→ Work to be completed:
Up to and including the final line, retype each line of the records below, starting with the one that contains "Select the Welcome tab".

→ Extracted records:
▼

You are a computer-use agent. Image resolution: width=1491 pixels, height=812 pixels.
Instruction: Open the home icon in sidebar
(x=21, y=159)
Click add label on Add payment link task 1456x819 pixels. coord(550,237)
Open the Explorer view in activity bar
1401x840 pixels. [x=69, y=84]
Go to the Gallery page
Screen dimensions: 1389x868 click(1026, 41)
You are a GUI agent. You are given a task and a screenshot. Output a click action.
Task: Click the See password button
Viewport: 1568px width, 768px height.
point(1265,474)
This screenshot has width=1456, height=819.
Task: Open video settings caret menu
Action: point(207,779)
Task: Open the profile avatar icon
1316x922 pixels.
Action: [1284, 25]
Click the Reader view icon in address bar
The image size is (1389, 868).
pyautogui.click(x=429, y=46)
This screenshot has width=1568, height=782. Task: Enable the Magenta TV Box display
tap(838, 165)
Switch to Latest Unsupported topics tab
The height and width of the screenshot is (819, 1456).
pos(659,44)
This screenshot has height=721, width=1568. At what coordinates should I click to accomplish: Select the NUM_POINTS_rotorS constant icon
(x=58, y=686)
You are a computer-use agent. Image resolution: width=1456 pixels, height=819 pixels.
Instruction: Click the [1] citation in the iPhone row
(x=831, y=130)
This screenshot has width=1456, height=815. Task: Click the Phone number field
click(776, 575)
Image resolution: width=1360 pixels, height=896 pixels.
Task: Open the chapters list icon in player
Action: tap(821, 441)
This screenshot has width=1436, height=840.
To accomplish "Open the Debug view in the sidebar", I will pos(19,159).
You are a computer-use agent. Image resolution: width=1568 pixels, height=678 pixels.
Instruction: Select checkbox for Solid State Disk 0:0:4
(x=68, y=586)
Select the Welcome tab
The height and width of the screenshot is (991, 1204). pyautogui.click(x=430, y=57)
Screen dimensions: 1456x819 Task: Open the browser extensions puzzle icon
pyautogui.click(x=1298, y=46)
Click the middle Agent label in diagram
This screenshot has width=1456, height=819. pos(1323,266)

▲

→ Your response:
Select the Welcome tab
The height and width of the screenshot is (991, 1204). pyautogui.click(x=430, y=57)
Screen dimensions: 1456x819 Task: Open the browser extensions puzzle icon
pyautogui.click(x=1298, y=46)
Click the middle Agent label in diagram
This screenshot has width=1456, height=819. pos(1323,266)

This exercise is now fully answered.